Tier 2: Attributed Resources

Roderick J. A. Little and Donald B. Rubin, Statistical Analysis with Missing Data (Wiley, 3rd edition, 2019). The authoritative academic treatment of missing data theory. This is where the MCAR/MAR/MNAR framework originated. It's a graduate-level statistics textbook and not light reading, but if you want to understand the mathematical foundations of why missing data handling matters, this is the source. Recommended for students planning to pursue statistics or biostatistics.

Quartz, "The Quartz Guide to Bad Data." A well-known reference guide created by the data journalism team at Quartz (the business news publication). It catalogues dozens of common data quality problems with clear explanations of what causes them and how to detect them. Search for "Quartz guide to bad data GitHub" to find it — it's maintained as an open-source resource.

Tidy Tuesday (R for Data Science Community). A weekly social data project organized by the R for Data Science online learning community. Each week, a new messy, real-world dataset is released for community members to clean, explore, and visualize. While the community focuses on R, the datasets themselves are CSV files that work perfectly in pandas, and browsing the community's cleaning approaches is educational regardless of your preferred language.
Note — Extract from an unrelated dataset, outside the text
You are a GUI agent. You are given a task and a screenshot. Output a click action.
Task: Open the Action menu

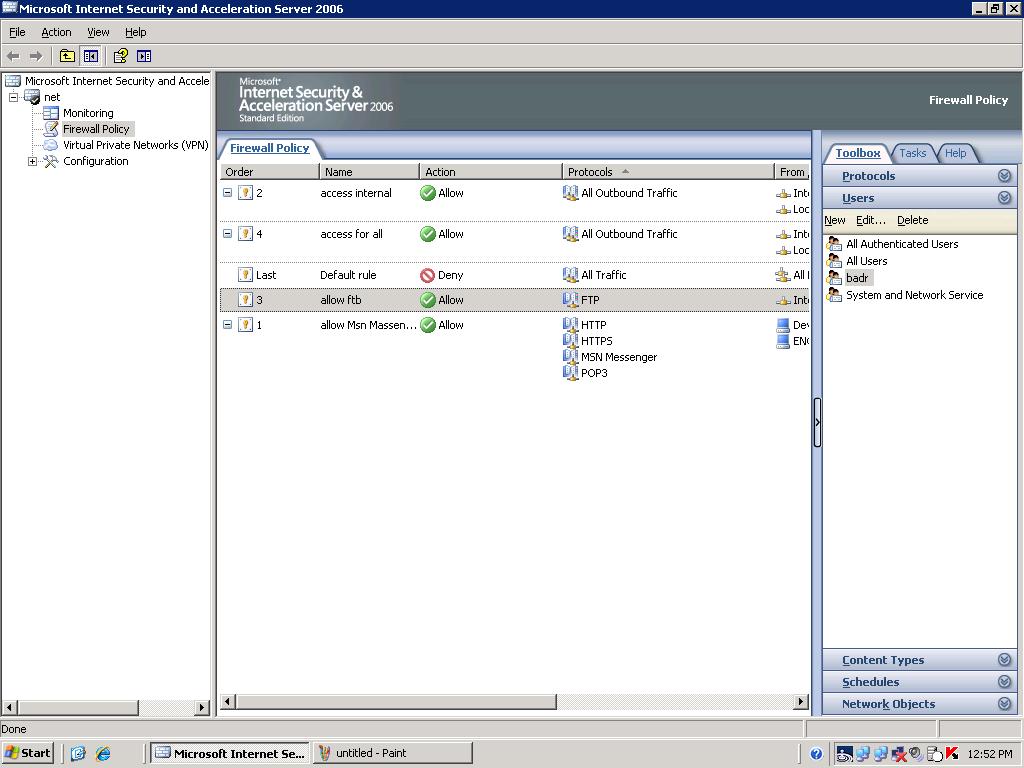click(56, 32)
Search for "TidyTuesday GitHub."

pandas official documentation: "Working with missing data." The pandas documentation has an excellent section specifically about missing data handling, including detailed explanations of how NaN propagates through operations, the difference between None and NaN, and advanced topics like nullable integer types. Search the pandas documentation site for "working with missing data."
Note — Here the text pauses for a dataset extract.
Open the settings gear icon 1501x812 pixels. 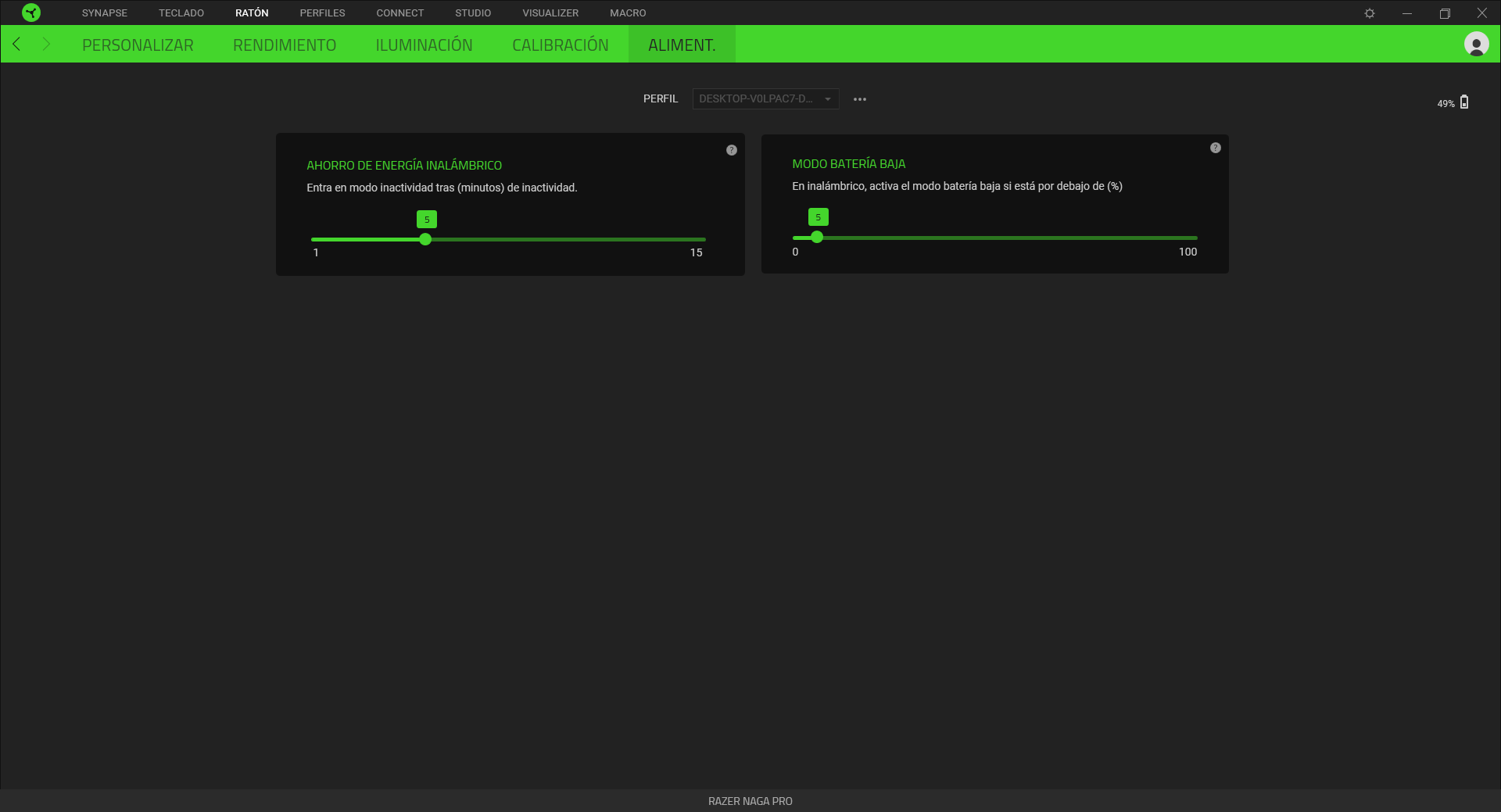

  • If you want more practice with messy data: Find real-world datasets on Kaggle, Data.gov, or TidyTuesday and practice your cleaning pipeline. The more datasets you clean, the faster you'll recognize common patterns.
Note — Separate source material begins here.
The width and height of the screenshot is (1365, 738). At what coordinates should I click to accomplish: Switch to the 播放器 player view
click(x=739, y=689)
  • If the ethics discussion resonated with you: Read Obermeyer et al. (2019) and O'Neil's Weapons of Math Destruction. Both will deepen your understanding of how data processing decisions affect real people. We'll return to these themes extensively in Chapter 32 (Ethics in Data Science).

  • If you want to understand missing data theory more deeply: Start with the Wickham "Tidy Data" paper, which is accessible and practical. If you want more rigor, consult Little and Rubin — but be prepared for mathematical notation.

  • If you're ready to move on: Chapter 9 (Reshaping and Transforming) builds directly on clean data. Chapters 10 (Text Data) and 11 (Dates and Times) handle specialized cleaning for those data types. All three assume you're comfortable with the skills from this chapter.